Data Processing & Application

Satellite and in-situ data acquired by the members and facilities at the center are processed and analyzed with cutting-edge technologies that are developed at the center. Such technologies include deep learning, Interferometric SAR(Bi-/Multi-Static SAR), Polarimetric SAR(PolSAR), signal processing, and data fusion in addition to other in-house algorithms and models. The data processed for various applications and analysis results from the data are utilized mainly for disaster monitoring, environmental change monitoring, and safety inspection.

Deep learning

Deep learning

​For high efficiency in disaster and situation awareness, Deep learning model with a high detection rate is used. In addition, using various deep learning models such as CNN and GAN to train various types of satellite data, it can be operated without exception in practice. Deep learning models are used for ship detection, oil spill detection, forest fire detection, flood detection, and high-resolution image reconstruction. These learning models are trained based on a large amount of training data.

PolSAR

PolSAR

Polarization refers to the property of the radiated electromagnetic wave describing a time-varying direction and relative magnitude of the electric wave vector. Polarimetric SAR satellites can collect polarimetric properties of the observed surface, which can reveal the detailed information such as structure, orientation and other environmental conditions of the incident surface.
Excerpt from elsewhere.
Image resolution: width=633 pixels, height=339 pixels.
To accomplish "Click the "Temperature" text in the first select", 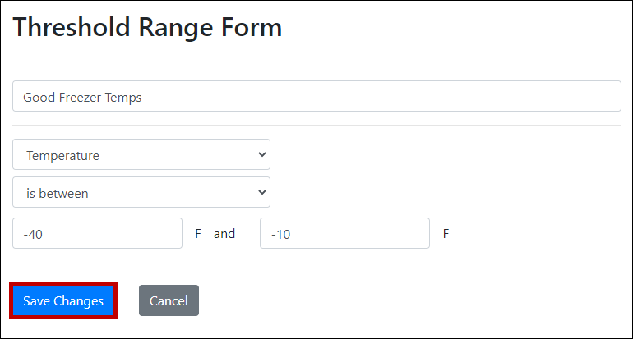I will click(x=62, y=154).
Polarimetric studies have several applications including shipping, hydrology, forestry and coastal zone.

InSAR

InSAR

Interferometric Synthetic Aperture Radar (InSAR) is a radar technique analyzing phase changes, which is used in geodesy and remote sensing. This algorithm calculates phase differences between two SAR images and extracts a specific phase information, such as target displacement. It can be applied to monitor structure stability and natural or man-made ground motion, such as earthquake and ground subsidence caused by ground water extraction.
This technique is also used to precisely monitor the safety of various infrastructures such as bridges, ports, railroads, and power generation facilities.

Signal Processing

Signal Processing

Signal Processing is the process of a digital signal to make or improve its performance and accuracy. Signal Processing of SAR Data utilizes doppler shift frequency to make high-resolution imagery using mathematical tools such as Fourier transform, convolution and interpolation. Digital Signal Processing such as Back Projection Algorithm, Range Doppler Algorithm, Along Track Interferometry, Optimized Range Cell Migration, etc., are being researched. Advanced SAR signal processing techniques can get high resolution images and perform more fast operation processing.

Data Fusion

Data Fusion

Fusion of data from multi sensors is the process of combining different types of data derived from Radar, EO/IR, LiDAR, etc., to form a unified image. More accurate and detailed information can be acquired through data fusion research. Sensor fusion techniques can provide higher accuracy and reduce the impact of noise compared with a single sensor. This research is applied to various fields such as autonomous driving, Earth observation, global navigation system etc. Utilizing Multi Sensors makes it possible to provide reliable and high-quality information by complementing sensors each other.